Tunstall Kate E. émet l’hypothèse qu’ « il y a peut-être un écho ici de la “grâce” dont parlait de Piles et qui “consiste principalement dans le tour que le peintre sait donner à ses objets pour les rendre agréables, même à ceux qui sont inanimés7 ”.»8 Rembrandt, Chardin, Soutine et les autres avaient ce talent, ce génie qui leur permettait de peindre la chair morte et de la rendre vivante par les moyens qu’offre la peinture – notamment par le coloris. Le rouge de Soutine est d’une intensité qui subjugue, qui fixe l’œil à la toile. La couleur est violente. Si l’œuvre de Soutine a un pied dans le passé, sa facture l’inscrit néanmoins dans la modernité. En effet, le geste de son pinceau semble rapide, sa touche est épaisse et laisse voir la matière, les hachures. Les lignes de ses figures sont mouvantes. Il est le précurseur de l’expressionnisme. Michel Ellenberger parle de « biopsie »9 pour décrire son style. Le peintre déforme, examine, dissèque ses modèles :

« Que son sujet soit de chair vive ou morte, Soutine fait montre d’une incroyable persévérance pour le repérer, le traquer, s’en emparer, le placer face à lui. […] Une fois qu’il est devant le motif recherché, Soutine le fixe longuement du regard, avant même de prendre le pinceau. […] Une fois qu’il a bien regardé son sujet, qu’il s’en est pénétré, que plus rien de s’interpose entre l’objet tel qu’il le ressent et lui-même… alors Soutine se lance dans la peinture avec un regain d’énergie. […] Soutine travaillait sans relâche, jusqu’à l’épuisement. Des changements profonds physiques et émotionnels se produisaient en lui lorsqu’il peignait. […] S’il se laisse emporter par l’acte de peindre, Soutine ne perd pas pour autant tout contrôle sur le processus créatif. La folle ardeur qu’il consacre à son art se transmute en une attention sans faille, concentré sur le thème. Il se voue exclusivement à sa toile, s’exténue à chercher la meilleure façon de regarder, de voir, de peindre, dans une empathie exacerbée avec son sujet, à la fois radicale et révélatrice. […] Dans ses mains la peinture devient palpitante, convulsive.»10

C’est ainsi que les oeuvres de Soutine constituent un choc visuel pour le spectateur : elles sont habitées par la folie du peintre. Qu’on les aime ou non, elles provoquent des émotions fortes et ne laissent personne indiférent. Cependant, il faut noter que les œuvres de Soutine n’ont pas connu le succès grâce au public mais grâce aux collectionneurs – Paul Guillaume et le Docteur Barnes participèrent à la renommée du peintre. Et, aujourd’hui encore, les morceaux de viandes de Soutine s’arrachent aux enchères : le 11 mai dernier, Le Bœuf (vers 1923) a été adjugé pour 28,16 millions de dollars ches Christies11 .
- - -
■ **Tâches à réaliser**
1. Extrayez du passage sur la peinture de Soutine la partie qui s'ouvre sur les mots contenant « C’est ainsi que » et se clôt sur « ches Christies11 . ».
2. Résumez en deux phrases le passage sur la peinture de Soutine.
- - -
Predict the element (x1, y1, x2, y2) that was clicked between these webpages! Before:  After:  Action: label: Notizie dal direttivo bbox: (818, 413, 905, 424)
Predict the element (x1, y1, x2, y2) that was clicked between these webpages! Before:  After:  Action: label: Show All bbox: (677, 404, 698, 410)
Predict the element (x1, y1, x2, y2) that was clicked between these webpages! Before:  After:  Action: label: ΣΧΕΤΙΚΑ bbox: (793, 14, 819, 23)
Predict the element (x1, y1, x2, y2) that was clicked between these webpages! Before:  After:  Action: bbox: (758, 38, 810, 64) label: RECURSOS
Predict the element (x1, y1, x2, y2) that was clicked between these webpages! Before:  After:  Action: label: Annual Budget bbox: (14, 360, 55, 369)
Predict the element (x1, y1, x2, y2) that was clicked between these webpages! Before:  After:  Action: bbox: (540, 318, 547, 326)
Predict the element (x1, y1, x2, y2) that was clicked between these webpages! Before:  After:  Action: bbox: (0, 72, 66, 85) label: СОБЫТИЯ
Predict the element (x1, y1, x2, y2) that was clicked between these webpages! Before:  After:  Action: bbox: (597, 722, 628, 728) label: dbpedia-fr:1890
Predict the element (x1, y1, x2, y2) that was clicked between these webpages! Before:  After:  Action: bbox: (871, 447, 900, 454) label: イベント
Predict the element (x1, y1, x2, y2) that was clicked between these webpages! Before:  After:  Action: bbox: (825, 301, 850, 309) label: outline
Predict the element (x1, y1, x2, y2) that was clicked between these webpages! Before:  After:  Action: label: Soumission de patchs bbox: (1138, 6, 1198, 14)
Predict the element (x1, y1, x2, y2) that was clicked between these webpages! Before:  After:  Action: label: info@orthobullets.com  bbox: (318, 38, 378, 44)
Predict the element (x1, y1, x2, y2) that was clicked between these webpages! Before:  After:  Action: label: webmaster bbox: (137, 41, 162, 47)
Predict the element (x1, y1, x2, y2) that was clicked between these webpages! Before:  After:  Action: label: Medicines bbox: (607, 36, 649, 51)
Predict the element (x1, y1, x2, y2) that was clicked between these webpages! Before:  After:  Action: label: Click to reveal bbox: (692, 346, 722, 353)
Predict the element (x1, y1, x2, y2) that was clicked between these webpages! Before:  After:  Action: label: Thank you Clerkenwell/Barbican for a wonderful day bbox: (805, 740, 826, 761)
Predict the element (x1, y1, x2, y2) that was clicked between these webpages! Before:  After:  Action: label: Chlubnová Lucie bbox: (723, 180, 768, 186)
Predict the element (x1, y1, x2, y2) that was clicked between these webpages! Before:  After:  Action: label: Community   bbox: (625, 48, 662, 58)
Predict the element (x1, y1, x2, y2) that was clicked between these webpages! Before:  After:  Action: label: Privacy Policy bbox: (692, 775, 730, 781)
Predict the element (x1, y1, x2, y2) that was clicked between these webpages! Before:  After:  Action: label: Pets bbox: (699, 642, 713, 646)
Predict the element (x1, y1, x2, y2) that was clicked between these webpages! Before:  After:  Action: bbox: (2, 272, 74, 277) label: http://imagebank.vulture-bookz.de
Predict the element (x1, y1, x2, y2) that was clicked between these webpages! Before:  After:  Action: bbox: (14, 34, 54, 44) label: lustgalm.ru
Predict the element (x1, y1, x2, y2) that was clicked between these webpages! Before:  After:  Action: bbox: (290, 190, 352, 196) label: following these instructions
- - -
■ **Réponses par numéro**
1.
C’est ainsi que les oeuvres de Soutine constituent un choc visuel pour le spectateur : elles sont habitées par la folie du peintre. Qu’on les aime ou non, elles provoquent des émotions fortes et ne laissent personne indiférent. Cependant, il faut noter que les œuvres de Soutine n’ont pas connu le succès grâce au public mais grâce aux collectionneurs – Paul Guillaume et le Docteur Barnes participèrent à la renommée du peintre. Et, aujourd’hui encore, les morceaux de viandes de Soutine s’arrachent aux enchères : le 11 mai dernier, Le Bœuf (vers 1923) a été adjugé pour 28,16 millions de dollars ches Christies11 .

2. Comme Rembrandt ou Chardin, Soutine savait rendre vivante la chair morte, mais sa touche épaisse, son rouge violent et ses lignes mouvantes l'inscrivent dans la modernité et font de lui le précurseur de l'expressionnisme. Peintes après une longue observation de son sujet et dans un effort qui allait jusqu'à l'épuisement, ses œuvres provoquent des émotions fortes et ont dû leur succès aux collectionneurs, au point que Le Bœuf a été adjugé aux enchères pour 28,16 millions de dollars.